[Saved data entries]
* * * * * * * * *
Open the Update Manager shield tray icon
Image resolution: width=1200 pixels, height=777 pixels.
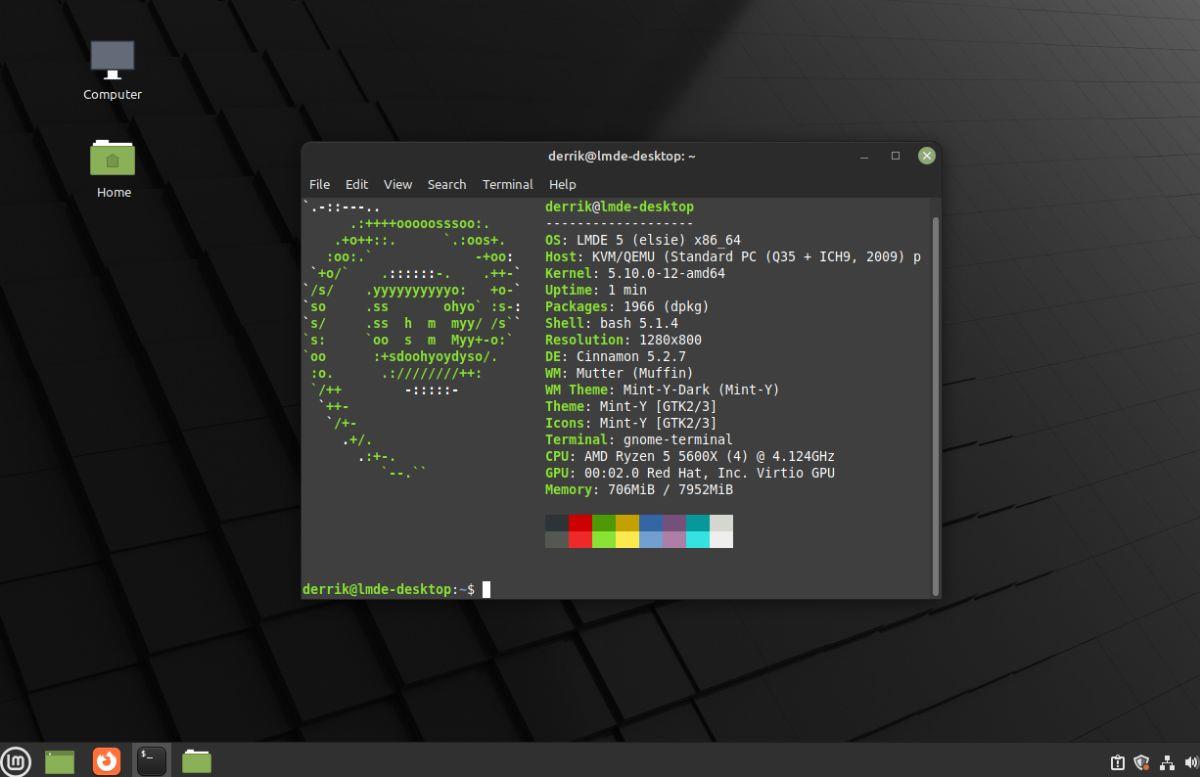(1141, 760)
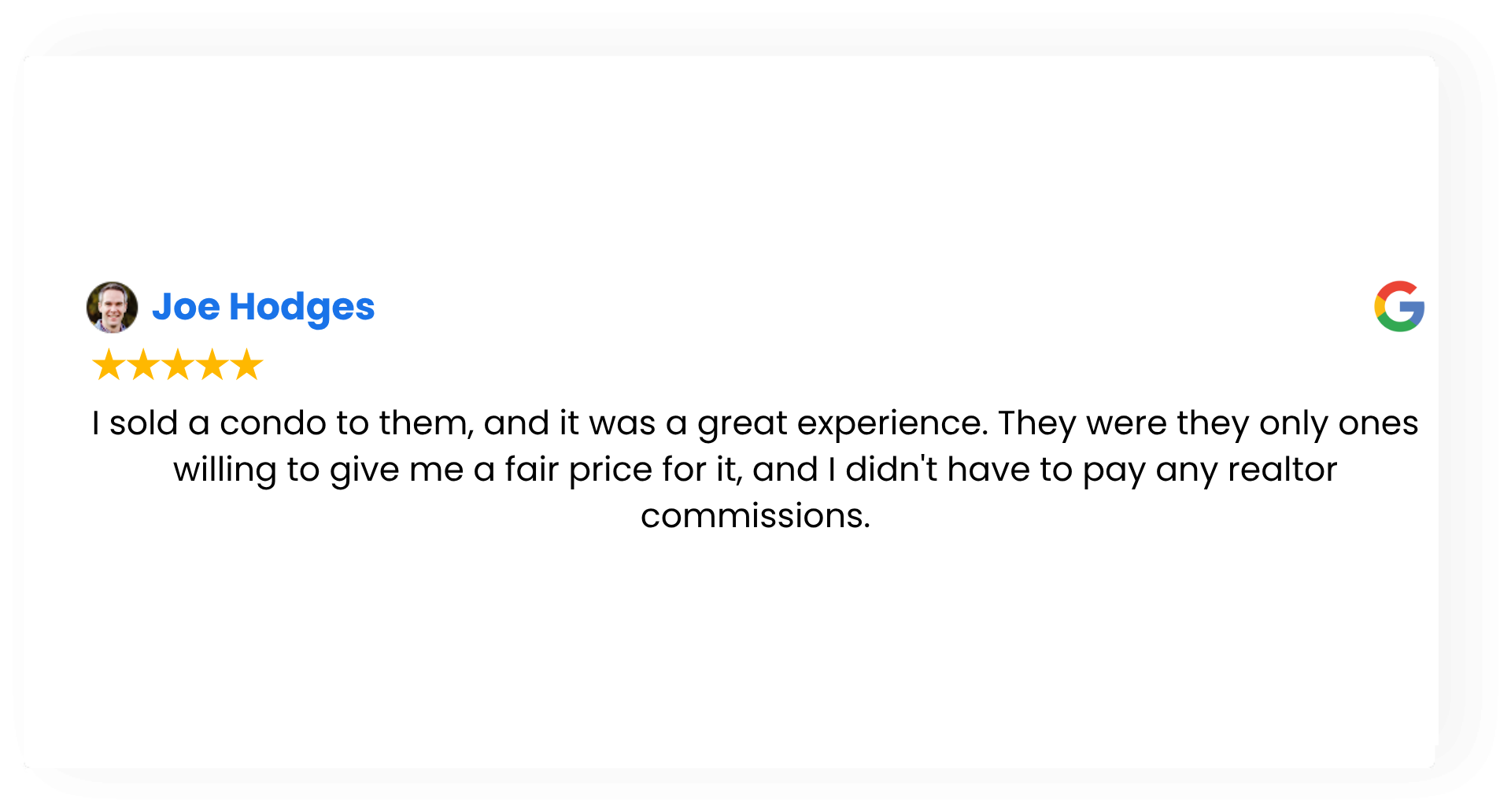
Task: Click the first gold star
Action: pyautogui.click(x=109, y=365)
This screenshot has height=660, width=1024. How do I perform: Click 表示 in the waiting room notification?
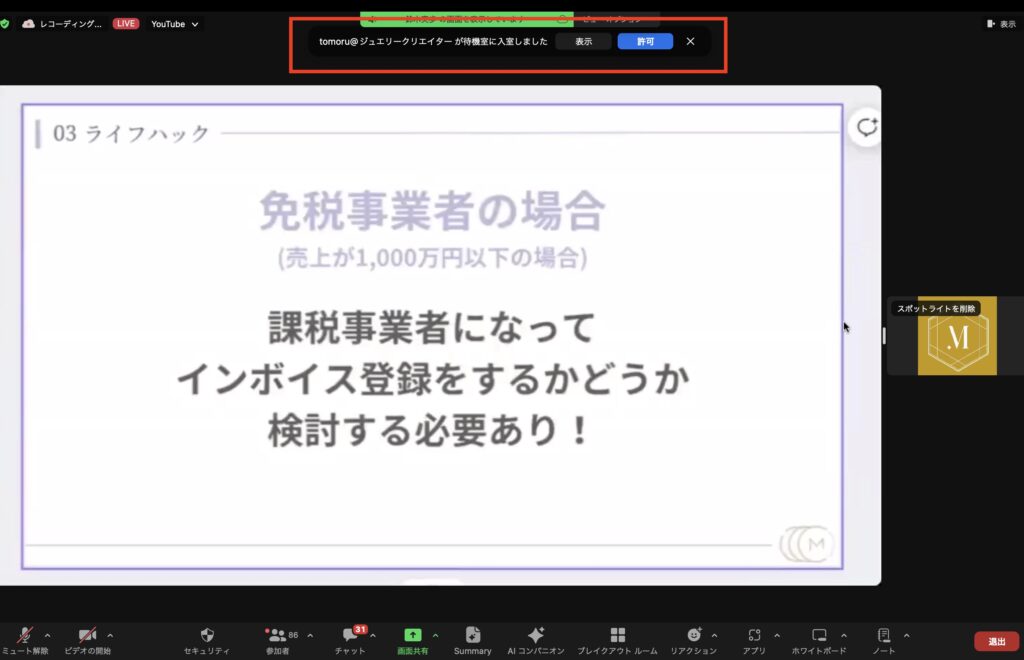click(x=583, y=42)
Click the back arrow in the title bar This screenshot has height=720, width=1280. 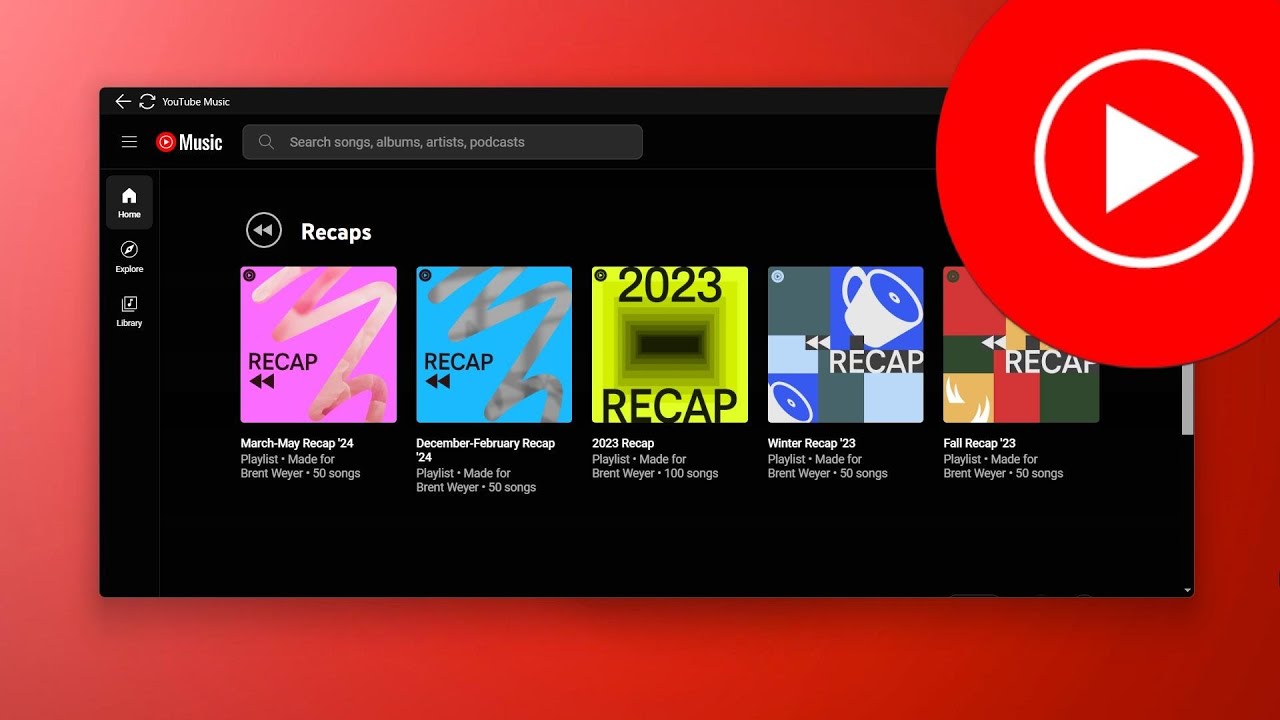(122, 101)
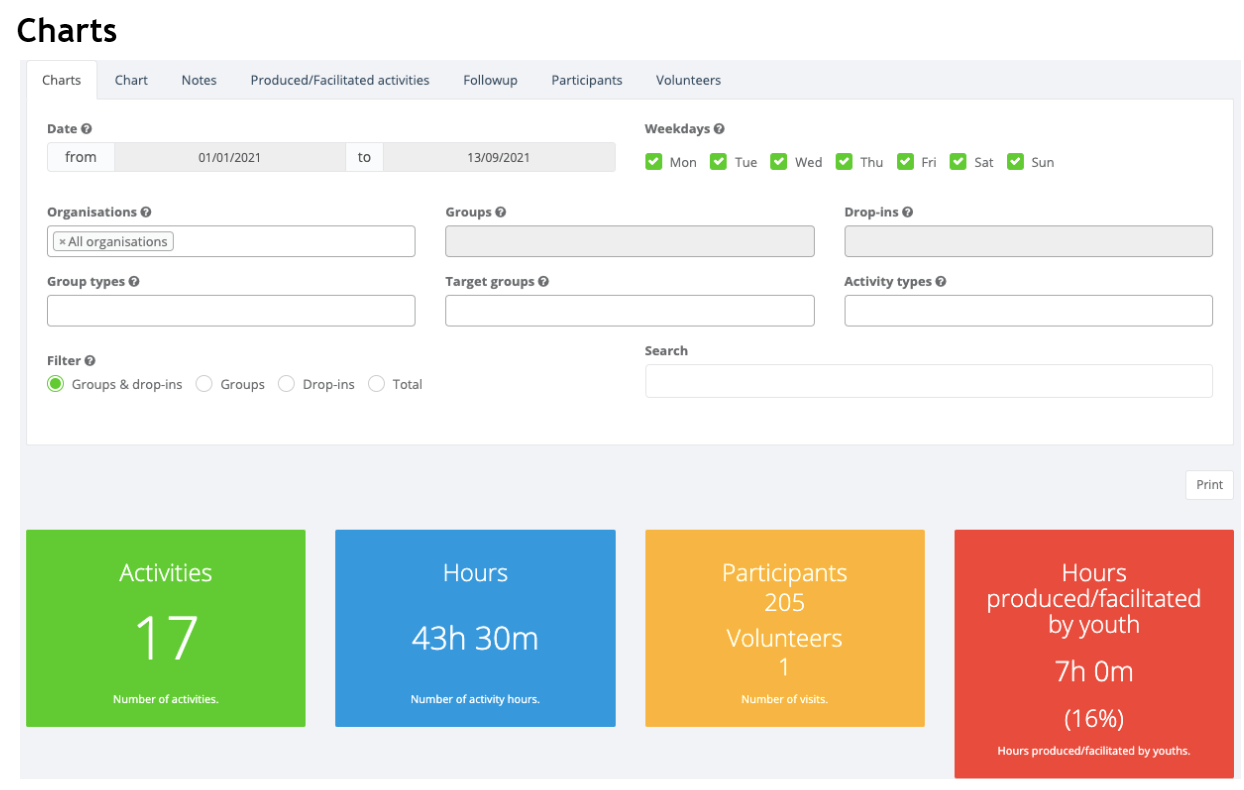Click into the Search input field

click(929, 381)
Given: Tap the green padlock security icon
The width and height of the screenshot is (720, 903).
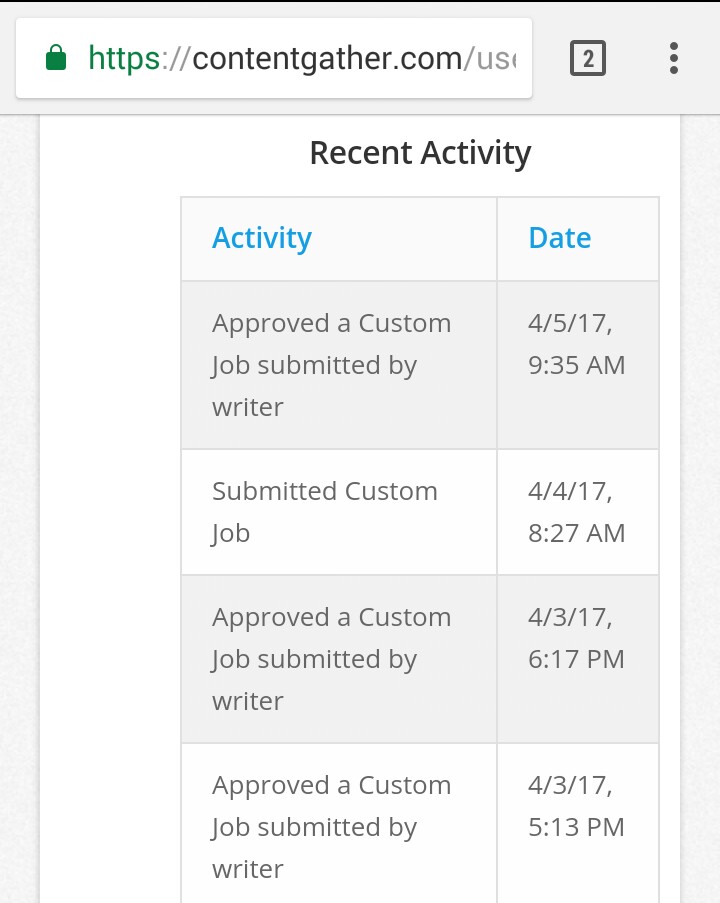Looking at the screenshot, I should click(x=57, y=58).
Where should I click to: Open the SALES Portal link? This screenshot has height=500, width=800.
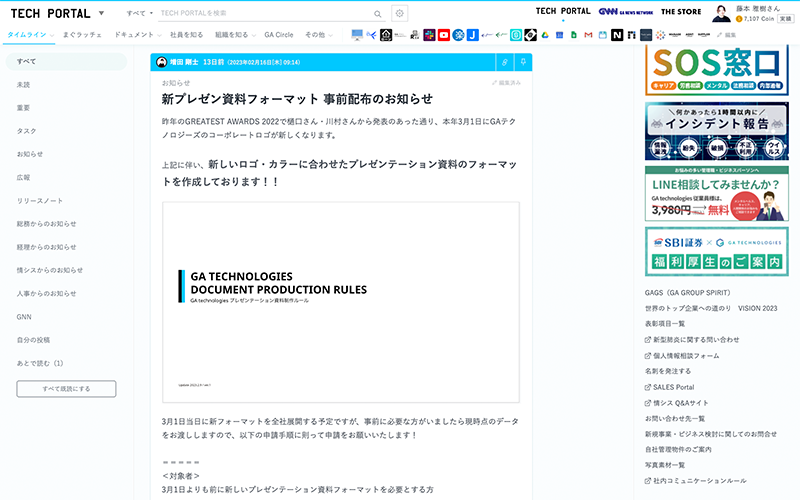[x=673, y=386]
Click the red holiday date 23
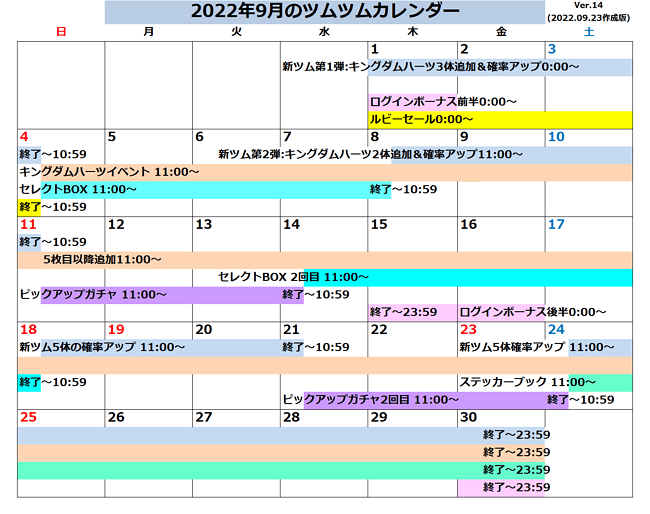Screen dimensions: 650x514 tap(467, 329)
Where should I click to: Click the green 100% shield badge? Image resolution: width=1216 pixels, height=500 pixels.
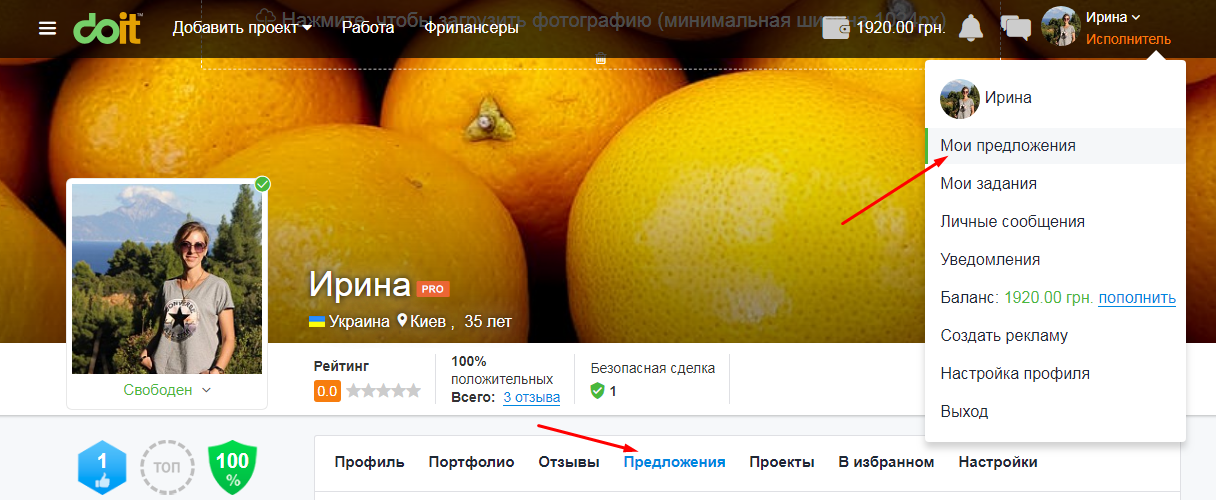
* * * * * * * * *
| What to produce |
Go through the records line by line, and copy each line that holds the string "shield".

| Task solution |
Open the Update Manager shield tray icon
Where should I click to: Click the green 100% shield badge? Image resolution: width=1216 pixels, height=500 pixels.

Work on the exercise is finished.